Careful. One of the premises is that FP schools are getting a
disproportionate share of aid. In this context, that would mean getting more aid on average per student, not getting more overall funding. (More funding for NP would be proportionate.) From this, the author concludes that FP must have more needy students. Since this is the opinion at issue, you don't want to pick numbers that make it true. If the issue here is that we don't know whether the % needy is higher at FP than NP, then you don't want to bake that idea into your numbers.

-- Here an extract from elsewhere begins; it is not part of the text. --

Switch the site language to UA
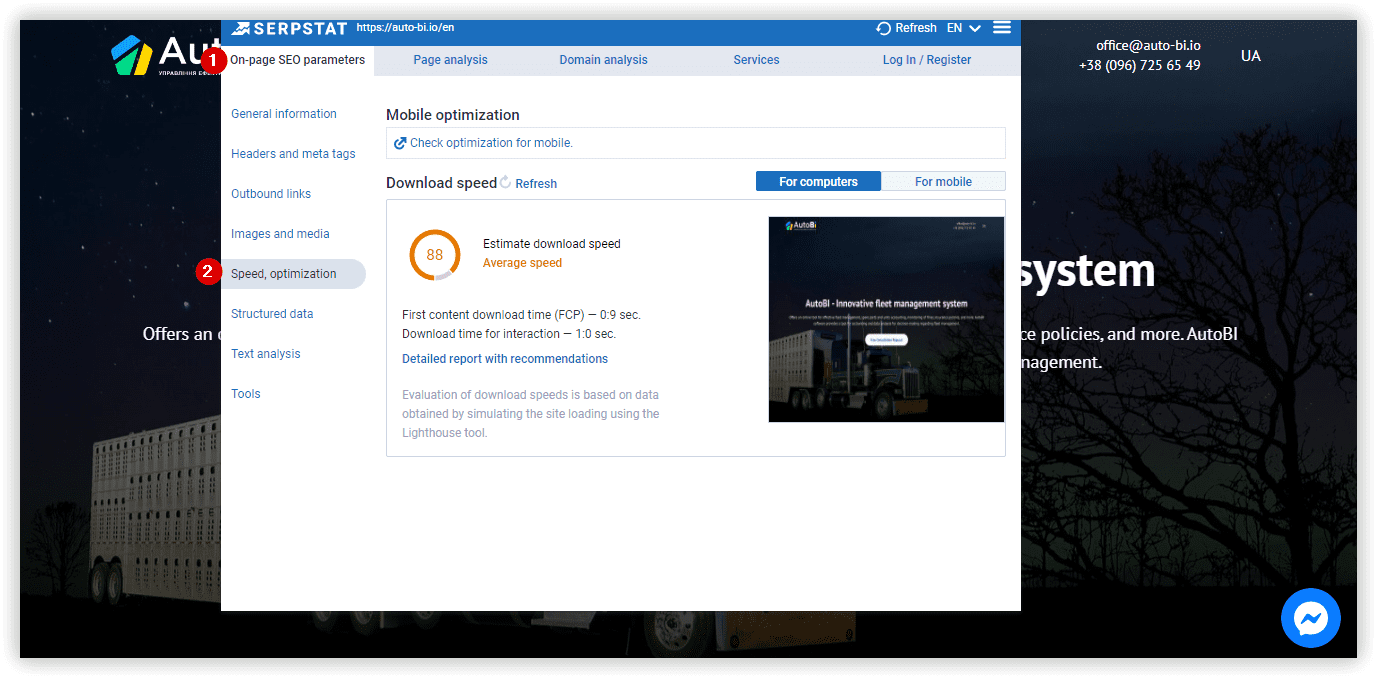point(1250,55)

If you do, that makes the conclusion true automatically.
If you want to analyze this with numbers, it should look more like this:
FP has 100 total students, NP has 1,000 total students
FP funding = $200,000. NP funding = $1,000,000.

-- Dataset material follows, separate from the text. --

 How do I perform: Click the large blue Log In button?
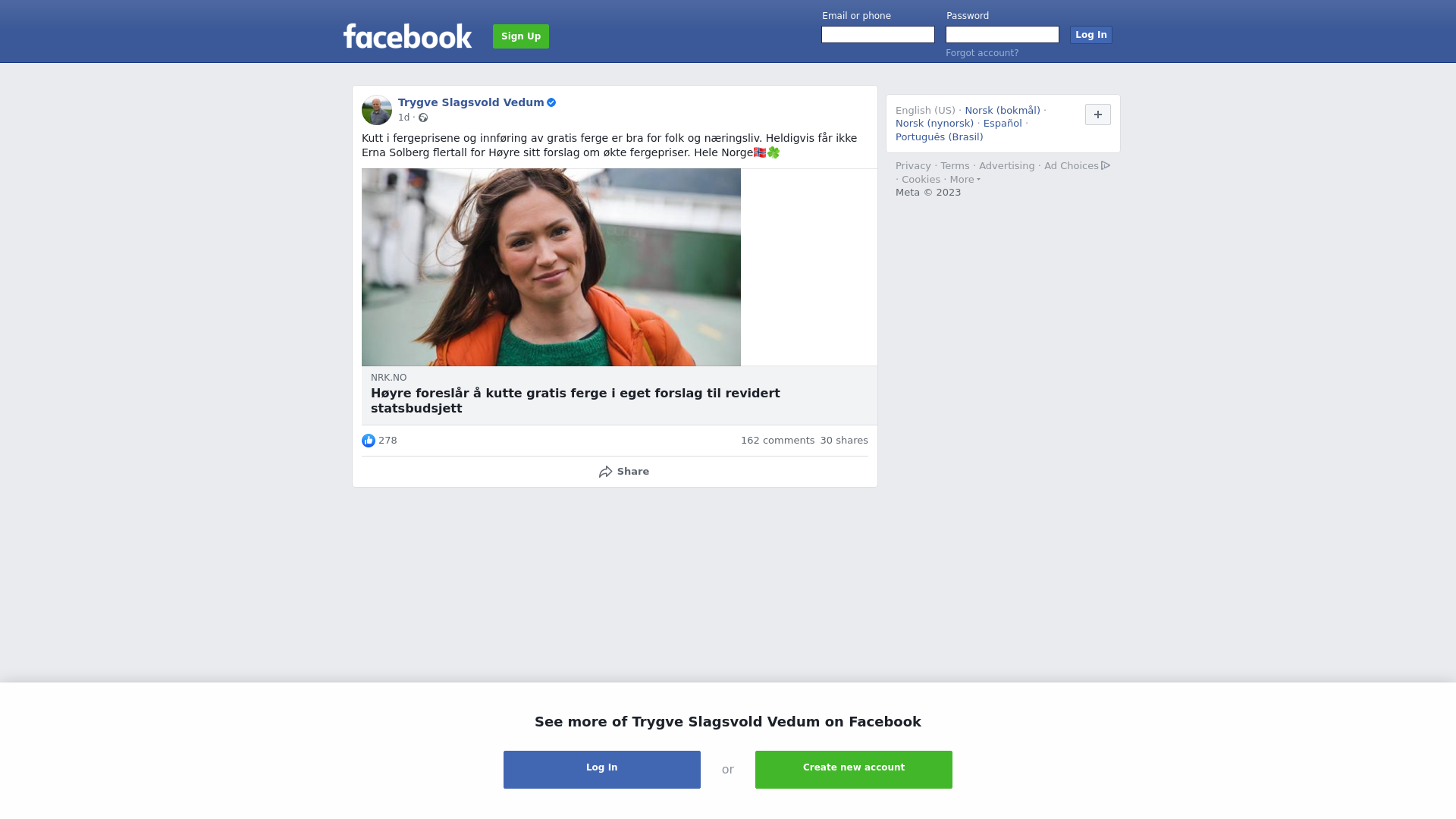tap(602, 770)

In this case, NP have 10x as many students, so they should have 10x the funding.
However, they only have 5x the funding. Why?
Author's explanation: FP have needier students.

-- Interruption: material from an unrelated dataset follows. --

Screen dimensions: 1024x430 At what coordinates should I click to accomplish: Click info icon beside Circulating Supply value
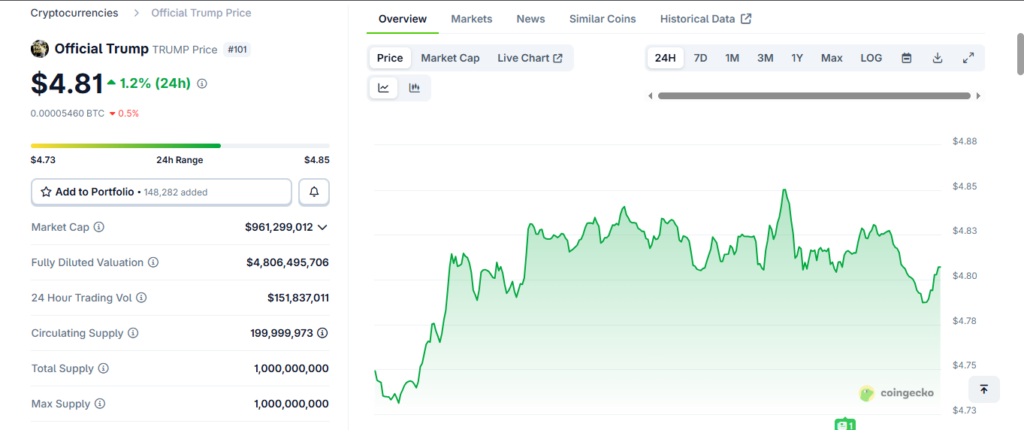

B's explanation: FP cheat to get more $$
djangobackend
say FP = 100 total students, NP = 1000 total students
and 50% needy students in FP and 40% needy students in NP
so FP needy = 50, NP needy = 400
these numbers still doesn't resolve that why FP are getting more funding than NP even though with these numbers it looks like NP should get more funding.
whereas B - "the extent to which for-profit and non-profit colleges engage in fraudulent practices in helping their students obtain unneeded federal and state financial aid" - if frauds in FP are much higher than NP then it can explain that how that are getting so much funding, maybe they are showcasing they are needy but they don't really need the money - thats the fraud.